● FRAGMENTO SELECCIONADO
************
4 de junio de 2014

Dime cómo suenas y te diré quién eres. Filósofo local revela su pasado.

1. Cómo jugar en campo propio. Cuando marca o vence el Atlético de Madrid, todo el mundo se entera en Arganzuela. Y no porque seamos especialmente seguidores del equipo. Hay que apreciar lo que cada domingo supone aparcar cuatro y cinco filas de coches en la puerta de tu casa. Dada la cercanía del estadio Vicente Calderón, solo una minoría atlética y sufrida puede auspiciar esta victoria del civismo sobre el egoísmo del conductor. Mientras ellos cooperan a espuertas, los demás tenemos que conformarnos con escuchar dos veces sus triunfos: una vía televisión y otra mediante escucha natural. El silencio de la derrota es doblemente elocuente también. La caja tonta reparte los partidos en directo y a domicilio, las ondas de sonido se propagan por el barrio, la diferencia de velocidad entre la luz y el sonido produce un décalage inhóspito. ¿Cómo lo explico? Si el fútbol fuera una tormenta la gente que grita a pulmón abierto en la grada sería un trueno. Y su rayo se llamaría comentarista deportivo.
La escucha —Mastercard tiene razón— no tiene precio. Siendo enano, unos doce años de edad, me gustaba asomarme a la ventana a fin de recibir los goles en pleno geto. Para escuchar la llegada —lenta pero firme— del estruendo futbolero bastaba con hacerlo cuando el vecino alzaba los brazos y abría las fauces en señal de Hasta la victoria siempre. Nuestro tímpano, el tímpano de los vecinos de Arganzuela, acuartela puñados de recuerdos similares. Cómo olvidar las risotadas del botellón en Peñuelas, el taladrido constante cuando soterraron la M-30, hasta que punto acuden a las ofertas de compra los audaces o el frufrufrá de anciano en la residencia de ancianos. Estos ruidos forman el entorno que decimos presente y rezuma a pasado.
************
● COMPLETA LO SIGUIENTE
1 – Según el fragmento, ¿qué estadio queda cerca de Arganzuela?
2 – Reescribe la parte del fragmento que empieza con "La escucha —Mastercard" y sigue hasta "rezuma a pasado.", sustituyendo "ventana" por "terraza".
El material no guarda ninguna relación con el fragmento.

● DATOS SIN PROCESAR
************
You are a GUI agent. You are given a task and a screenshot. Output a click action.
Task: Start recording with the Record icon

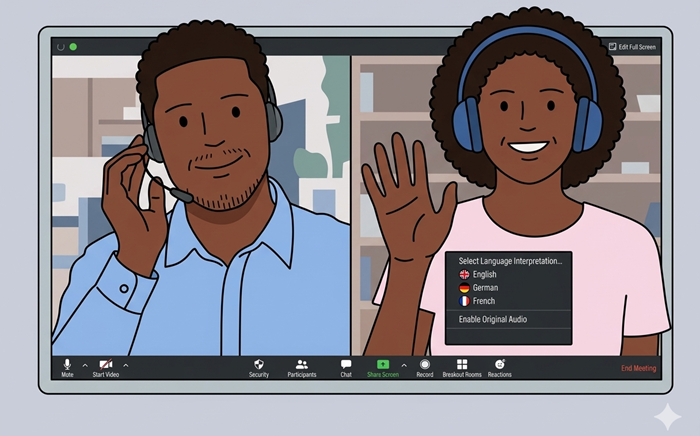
************
● RESPUESTAS POR TAREA
1 – El estadio Vicente Calderón.

2 –
La escucha —Mastercard tiene razón— no tiene precio. Siendo enano, unos doce años de edad, me gustaba asomarme a la terraza a fin de recibir los goles en pleno geto. Para escuchar la llegada —lenta pero firme— del estruendo futbolero bastaba con hacerlo cuando el vecino alzaba los brazos y abría las fauces en señal de Hasta la victoria siempre. Nuestro tímpano, el tímpano de los vecinos de Arganzuela, acuartela puñados de recuerdos similares. Cómo olvidar las risotadas del botellón en Peñuelas, el taladrido constante cuando soterraron la M-30, hasta que punto acuden a las ofertas de compra los audaces o el frufrufrá de anciano en la residencia de ancianos. Estos ruidos forman el entorno que decimos presente y rezuma a pasado.